ARKA pisze:Mysle, ze Blue troche przesadza -ze jak nie wiesz- czy wiesz, czy umie uzywac haka - to nie korzystaj z jego uslug. Idac tym tokiem myslenia to mozna by tak pomyslec o kazdym wecie- a skad wiem czy on w ogole dorze robi zabiegi kastracji?

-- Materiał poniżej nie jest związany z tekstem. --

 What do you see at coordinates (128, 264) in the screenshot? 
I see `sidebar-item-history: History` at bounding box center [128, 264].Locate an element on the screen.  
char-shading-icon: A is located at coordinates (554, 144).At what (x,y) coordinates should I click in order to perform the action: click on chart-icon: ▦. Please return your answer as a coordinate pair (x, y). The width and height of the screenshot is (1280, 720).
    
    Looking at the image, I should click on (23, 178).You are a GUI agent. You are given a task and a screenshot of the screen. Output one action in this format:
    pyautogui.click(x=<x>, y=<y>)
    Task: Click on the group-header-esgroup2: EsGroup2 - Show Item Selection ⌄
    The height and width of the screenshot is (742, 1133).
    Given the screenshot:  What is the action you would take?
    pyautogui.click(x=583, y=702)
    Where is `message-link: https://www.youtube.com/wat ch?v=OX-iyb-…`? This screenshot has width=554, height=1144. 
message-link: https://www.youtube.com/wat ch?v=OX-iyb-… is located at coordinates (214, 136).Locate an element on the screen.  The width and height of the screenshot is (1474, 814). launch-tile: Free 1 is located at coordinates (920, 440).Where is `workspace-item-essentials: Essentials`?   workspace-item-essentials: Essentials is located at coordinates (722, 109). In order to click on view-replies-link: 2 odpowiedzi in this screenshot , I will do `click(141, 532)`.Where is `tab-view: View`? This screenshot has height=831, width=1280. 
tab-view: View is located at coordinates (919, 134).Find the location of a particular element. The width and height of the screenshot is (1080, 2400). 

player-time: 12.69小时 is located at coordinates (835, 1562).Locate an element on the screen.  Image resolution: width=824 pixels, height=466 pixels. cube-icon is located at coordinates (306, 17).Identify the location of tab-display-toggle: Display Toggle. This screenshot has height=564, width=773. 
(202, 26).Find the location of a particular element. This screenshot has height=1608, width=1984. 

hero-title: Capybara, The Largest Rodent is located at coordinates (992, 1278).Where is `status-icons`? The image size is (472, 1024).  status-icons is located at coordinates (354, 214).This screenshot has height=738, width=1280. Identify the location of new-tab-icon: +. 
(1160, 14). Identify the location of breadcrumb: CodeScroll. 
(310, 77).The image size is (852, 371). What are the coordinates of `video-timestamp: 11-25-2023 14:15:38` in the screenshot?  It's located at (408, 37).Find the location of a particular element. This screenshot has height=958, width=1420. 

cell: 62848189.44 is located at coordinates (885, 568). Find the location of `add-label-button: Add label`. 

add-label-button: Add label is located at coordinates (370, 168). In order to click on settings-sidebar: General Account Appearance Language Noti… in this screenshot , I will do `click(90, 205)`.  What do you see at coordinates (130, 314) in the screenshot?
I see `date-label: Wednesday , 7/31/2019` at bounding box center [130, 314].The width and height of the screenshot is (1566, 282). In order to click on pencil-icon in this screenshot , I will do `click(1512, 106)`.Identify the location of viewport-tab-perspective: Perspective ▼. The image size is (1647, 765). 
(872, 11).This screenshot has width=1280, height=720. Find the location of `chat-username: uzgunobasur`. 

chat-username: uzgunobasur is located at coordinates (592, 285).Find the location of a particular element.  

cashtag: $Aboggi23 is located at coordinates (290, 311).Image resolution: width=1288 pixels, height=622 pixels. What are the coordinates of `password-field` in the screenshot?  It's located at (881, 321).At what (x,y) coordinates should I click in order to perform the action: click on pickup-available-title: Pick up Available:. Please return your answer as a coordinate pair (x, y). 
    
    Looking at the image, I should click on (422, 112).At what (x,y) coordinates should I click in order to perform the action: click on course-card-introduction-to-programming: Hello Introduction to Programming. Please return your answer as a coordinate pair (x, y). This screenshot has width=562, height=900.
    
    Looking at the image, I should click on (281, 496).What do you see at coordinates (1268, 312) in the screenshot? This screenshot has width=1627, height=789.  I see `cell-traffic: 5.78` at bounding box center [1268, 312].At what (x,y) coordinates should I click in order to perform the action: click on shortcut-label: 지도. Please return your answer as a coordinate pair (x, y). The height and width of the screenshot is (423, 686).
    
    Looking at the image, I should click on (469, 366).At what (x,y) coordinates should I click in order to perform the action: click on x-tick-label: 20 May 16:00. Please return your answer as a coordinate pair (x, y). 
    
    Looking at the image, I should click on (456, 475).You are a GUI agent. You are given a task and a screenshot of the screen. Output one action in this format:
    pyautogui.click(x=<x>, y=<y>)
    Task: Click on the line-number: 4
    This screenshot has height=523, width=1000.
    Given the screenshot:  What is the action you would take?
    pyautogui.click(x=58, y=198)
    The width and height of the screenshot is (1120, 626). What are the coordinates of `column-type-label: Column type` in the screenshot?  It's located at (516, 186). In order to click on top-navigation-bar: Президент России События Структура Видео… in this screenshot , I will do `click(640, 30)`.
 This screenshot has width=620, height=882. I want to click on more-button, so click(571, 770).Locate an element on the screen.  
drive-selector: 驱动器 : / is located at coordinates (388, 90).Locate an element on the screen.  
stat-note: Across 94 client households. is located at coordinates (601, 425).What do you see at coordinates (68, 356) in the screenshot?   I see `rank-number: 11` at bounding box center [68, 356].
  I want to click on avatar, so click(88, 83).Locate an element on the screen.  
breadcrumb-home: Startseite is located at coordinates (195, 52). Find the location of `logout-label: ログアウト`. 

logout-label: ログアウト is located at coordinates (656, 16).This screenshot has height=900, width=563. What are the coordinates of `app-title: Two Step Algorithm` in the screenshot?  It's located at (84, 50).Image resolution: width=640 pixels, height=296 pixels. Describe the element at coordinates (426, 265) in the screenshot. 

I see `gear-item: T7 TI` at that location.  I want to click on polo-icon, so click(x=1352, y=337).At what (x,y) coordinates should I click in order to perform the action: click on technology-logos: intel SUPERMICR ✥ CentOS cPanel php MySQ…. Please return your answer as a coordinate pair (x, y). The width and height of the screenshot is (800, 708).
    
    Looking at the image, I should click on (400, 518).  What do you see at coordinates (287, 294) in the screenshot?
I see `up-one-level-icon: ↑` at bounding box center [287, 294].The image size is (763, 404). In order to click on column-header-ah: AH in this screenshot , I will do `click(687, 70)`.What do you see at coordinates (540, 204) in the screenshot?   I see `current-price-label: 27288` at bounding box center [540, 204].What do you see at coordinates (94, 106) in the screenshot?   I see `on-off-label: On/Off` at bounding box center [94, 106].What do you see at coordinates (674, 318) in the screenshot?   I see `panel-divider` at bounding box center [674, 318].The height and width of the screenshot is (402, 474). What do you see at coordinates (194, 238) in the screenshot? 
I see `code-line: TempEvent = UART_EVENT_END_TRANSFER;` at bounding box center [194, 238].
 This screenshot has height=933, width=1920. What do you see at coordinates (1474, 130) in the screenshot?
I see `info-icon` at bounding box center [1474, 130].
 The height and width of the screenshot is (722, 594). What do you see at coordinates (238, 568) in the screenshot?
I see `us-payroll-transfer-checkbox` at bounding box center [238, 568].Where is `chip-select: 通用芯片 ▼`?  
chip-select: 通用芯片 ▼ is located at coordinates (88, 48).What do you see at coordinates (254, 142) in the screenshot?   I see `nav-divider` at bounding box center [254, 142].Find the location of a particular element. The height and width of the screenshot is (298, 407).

Dlatego wlasnie jesli ktorys z moich kotow potrzebuje operacji - takiej czy innej - ide z nim do chirurga.
Bo mam pewnosc ze oddaje kota we wlasciwe rece - a nie w rece przypadkowgo weta ktory operuje od okazji do okazji a o nowszych technikach wie niewiele - bo np. sobie o nich tylko kiedys tam przeczytal i teraz chce to wykorzystac - byc moze po raz pierwszy.
Mam jednego chirurga (od przypadkow pilnych) w Warszawie i jednego w Lublinie (od trudnych i takich ktore nie wymagaja natychmiastowej pomocy).
To mi wystarcza.
Jesli nie bede zmuszona - nie oddam pod noz kota wetowi o ktorego doswiadczeniu w chirurgii nic nie wiem.
A kastracja tym bardziej - jest zabiegiem zazwyczaj planowanym, mozna sobie poprzebierac w wetach i sie wczesniej podowiadywac.